START Provided passage

Roth and DesForges's claims seem particularly weak when they criticize my argument that a well-planned use of amnesty in Mozambique contributed to termination of conflict and prevention of its recurrence. They cannot and do not challenge my conclusions there. Instead they huff that "countless other cases show that it is more usual for impunity to breed violence." But they fail to mention another example that I referred to in my discussion of amnesties: South Africa. I readily agree with Roth and DesForges that the amnesty-based agreement reached for Sierra Leone in 1999 failed to reach its twin objectives of ending the violence and preventing recurrence. Still, the record on amnesty-based deals is far more complex than they maintain. Before we exclude amnesty from the tools available to peacemakers, we need to conduct more research into the conditions of its successes and failures.
Roth and DesForges urge that, "we owe it to the victims of the Rwandan genocide…to contemplate Cobban's theory from their perspective." As it happens, I recently spent ten days in Rwanda doing just that. The testimony of a million victims speaks only problematically from the mounds of skulls and other ossiary at the various genocide memorials around the country. The views I heard expressed by survivors of the genocide—who are shockingly few in number, at around only 200,000—represented a spectrum of opinions. But I was deeply moved to find that these opinions skewed substantially toward the view that forgiving the vast majority of those millions of neighbors and compatriots who had participated in the genocide—in return for full truth-telling by these perpetrators—was the best way for Rwandans to move forward. A surprising number of the survivors with whom I spoke—including many who were little inclined to give unthinking support to an official line advanced by the government—said that they are now ready for the broad release into society of genocide suspects that will happen as the gacaca courts get underway. In the offices of the Ibuka survivors' union, one soft-spoken young man told me he hoped that gacaca could generate more information about who was responsible for killing three of his siblings and numerous other family members during the genocide. "Once someone tells me he did it, and asks for forgiveness, then I can forgive," he said. "It's not knowing who did it that makes me insecure."
The saddest aspect of Roth and DesForges's critique is its ungenerous and rigidly ideological tone. For seven years, I lived in Lebanon, which was then reeling under an atrocity-laden internal conflict. People in such societies face enormous challenges as they seek to find a way out of ever-turning cycles of violence, and to resist objectification by the "international community" by rediscovering their own capacities for constructive human agency. Highly-paid lawyers from rich, secure countries are perhaps the last people on earth from whom to expect an understanding of such dilemmas. And people in the human-rights community should avoid pandering to legalistic prejudices.

END Provided passage

Exercise requirements >>
Please reproduce part of the passage on amnesty above word for word, beginning at the words "Roth and DesForges's claims" and stopping after "successes and failures.".

START Extracted entries

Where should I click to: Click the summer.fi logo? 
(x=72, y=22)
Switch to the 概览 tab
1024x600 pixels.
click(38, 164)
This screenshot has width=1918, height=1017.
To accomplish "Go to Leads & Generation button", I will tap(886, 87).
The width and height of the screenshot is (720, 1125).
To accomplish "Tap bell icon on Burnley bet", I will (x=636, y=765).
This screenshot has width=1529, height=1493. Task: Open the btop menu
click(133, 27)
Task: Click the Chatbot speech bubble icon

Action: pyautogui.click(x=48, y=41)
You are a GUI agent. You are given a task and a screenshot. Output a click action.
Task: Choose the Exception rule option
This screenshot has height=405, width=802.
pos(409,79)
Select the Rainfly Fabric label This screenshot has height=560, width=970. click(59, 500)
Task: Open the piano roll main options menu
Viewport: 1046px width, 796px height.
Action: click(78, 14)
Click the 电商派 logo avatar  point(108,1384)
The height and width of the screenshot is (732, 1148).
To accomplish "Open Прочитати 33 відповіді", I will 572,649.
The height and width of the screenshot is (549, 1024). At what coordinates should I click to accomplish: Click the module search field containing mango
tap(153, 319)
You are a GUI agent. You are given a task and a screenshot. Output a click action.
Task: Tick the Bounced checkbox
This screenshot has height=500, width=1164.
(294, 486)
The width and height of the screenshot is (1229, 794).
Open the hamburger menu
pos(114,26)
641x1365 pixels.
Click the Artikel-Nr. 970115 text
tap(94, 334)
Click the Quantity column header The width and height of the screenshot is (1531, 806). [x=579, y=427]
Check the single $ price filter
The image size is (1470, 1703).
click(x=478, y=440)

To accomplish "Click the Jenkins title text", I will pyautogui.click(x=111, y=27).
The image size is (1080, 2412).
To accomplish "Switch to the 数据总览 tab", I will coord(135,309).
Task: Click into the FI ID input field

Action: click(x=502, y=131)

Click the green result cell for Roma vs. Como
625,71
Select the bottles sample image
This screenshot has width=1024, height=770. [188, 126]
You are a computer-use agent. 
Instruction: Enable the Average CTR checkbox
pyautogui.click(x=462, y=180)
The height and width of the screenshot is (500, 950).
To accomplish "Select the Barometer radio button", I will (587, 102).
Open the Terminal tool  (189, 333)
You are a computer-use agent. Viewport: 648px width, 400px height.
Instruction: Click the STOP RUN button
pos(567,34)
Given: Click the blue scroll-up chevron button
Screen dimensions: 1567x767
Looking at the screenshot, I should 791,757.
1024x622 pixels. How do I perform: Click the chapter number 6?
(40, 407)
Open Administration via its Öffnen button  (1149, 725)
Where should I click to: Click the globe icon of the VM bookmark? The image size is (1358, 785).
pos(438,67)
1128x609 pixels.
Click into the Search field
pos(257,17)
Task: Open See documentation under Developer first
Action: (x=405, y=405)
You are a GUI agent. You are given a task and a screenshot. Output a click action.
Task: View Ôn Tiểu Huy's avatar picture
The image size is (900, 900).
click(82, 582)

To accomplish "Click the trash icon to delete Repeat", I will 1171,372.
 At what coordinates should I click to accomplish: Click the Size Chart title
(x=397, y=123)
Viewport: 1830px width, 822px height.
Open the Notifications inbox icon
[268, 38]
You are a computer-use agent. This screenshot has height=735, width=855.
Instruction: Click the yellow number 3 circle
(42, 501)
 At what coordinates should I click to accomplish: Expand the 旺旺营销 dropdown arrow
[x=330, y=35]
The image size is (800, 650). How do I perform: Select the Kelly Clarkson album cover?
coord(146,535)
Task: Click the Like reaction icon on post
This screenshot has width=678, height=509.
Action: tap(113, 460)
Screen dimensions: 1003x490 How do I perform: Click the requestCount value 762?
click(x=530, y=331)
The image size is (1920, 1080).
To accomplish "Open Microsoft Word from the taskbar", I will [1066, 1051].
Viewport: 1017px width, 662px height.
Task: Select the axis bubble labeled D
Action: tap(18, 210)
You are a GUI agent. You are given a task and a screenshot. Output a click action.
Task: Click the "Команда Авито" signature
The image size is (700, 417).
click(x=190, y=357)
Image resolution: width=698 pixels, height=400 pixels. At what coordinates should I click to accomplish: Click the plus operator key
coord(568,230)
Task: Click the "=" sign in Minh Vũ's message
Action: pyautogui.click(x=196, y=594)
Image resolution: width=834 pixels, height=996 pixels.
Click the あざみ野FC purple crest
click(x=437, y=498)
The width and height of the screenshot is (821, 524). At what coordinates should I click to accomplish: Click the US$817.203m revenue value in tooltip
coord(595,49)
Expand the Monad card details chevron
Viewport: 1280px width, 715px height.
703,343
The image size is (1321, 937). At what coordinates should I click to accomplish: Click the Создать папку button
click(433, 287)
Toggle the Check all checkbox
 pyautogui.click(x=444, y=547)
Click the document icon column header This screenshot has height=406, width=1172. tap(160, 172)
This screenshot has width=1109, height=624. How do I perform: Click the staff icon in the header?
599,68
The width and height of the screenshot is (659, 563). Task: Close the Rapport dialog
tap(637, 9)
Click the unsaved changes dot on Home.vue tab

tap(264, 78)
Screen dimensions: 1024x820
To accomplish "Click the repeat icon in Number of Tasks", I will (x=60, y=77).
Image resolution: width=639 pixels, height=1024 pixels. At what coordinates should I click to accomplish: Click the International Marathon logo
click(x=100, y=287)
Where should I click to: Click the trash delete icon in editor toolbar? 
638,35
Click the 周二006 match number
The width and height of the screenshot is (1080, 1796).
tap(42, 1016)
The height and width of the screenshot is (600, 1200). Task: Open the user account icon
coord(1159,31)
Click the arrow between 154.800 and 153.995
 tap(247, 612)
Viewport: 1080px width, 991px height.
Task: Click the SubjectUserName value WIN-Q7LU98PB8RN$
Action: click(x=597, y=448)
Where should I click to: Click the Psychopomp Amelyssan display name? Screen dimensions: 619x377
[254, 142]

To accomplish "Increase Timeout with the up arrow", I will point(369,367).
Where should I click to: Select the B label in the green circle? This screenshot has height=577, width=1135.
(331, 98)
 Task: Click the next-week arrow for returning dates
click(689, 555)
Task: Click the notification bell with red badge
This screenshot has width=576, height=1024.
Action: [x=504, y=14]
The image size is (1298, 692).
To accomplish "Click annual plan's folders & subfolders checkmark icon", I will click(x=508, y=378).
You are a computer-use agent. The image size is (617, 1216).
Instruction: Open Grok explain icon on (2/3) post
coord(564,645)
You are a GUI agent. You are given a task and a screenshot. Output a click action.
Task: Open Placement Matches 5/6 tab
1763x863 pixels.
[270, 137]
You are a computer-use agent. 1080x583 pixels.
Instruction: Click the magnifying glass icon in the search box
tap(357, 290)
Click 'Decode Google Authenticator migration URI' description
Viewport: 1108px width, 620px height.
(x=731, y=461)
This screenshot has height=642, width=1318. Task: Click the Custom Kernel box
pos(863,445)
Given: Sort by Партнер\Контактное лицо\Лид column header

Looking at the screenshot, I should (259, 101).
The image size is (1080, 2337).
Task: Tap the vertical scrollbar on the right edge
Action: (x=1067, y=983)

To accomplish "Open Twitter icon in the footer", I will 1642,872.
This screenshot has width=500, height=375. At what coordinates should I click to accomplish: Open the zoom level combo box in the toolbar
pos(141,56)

END Extracted entries

Solution to the exercise >>
Roth and DesForges's claims seem particularly weak when they criticize my argument that a well-planned use of amnesty in Mozambique contributed to termination of conflict and prevention of its recurrence. They cannot and do not challenge my conclusions there. Instead they huff that "countless other cases show that it is more usual for impunity to breed violence." But they fail to mention another example that I referred to in my discussion of amnesties: South Africa. I readily agree with Roth and DesForges that the amnesty-based agreement reached for Sierra Leone in 1999 failed to reach its twin objectives of ending the violence and preventing recurrence. Still, the record on amnesty-based deals is far more complex than they maintain. Before we exclude amnesty from the tools available to peacemakers, we need to conduct more research into the conditions of its successes and failures.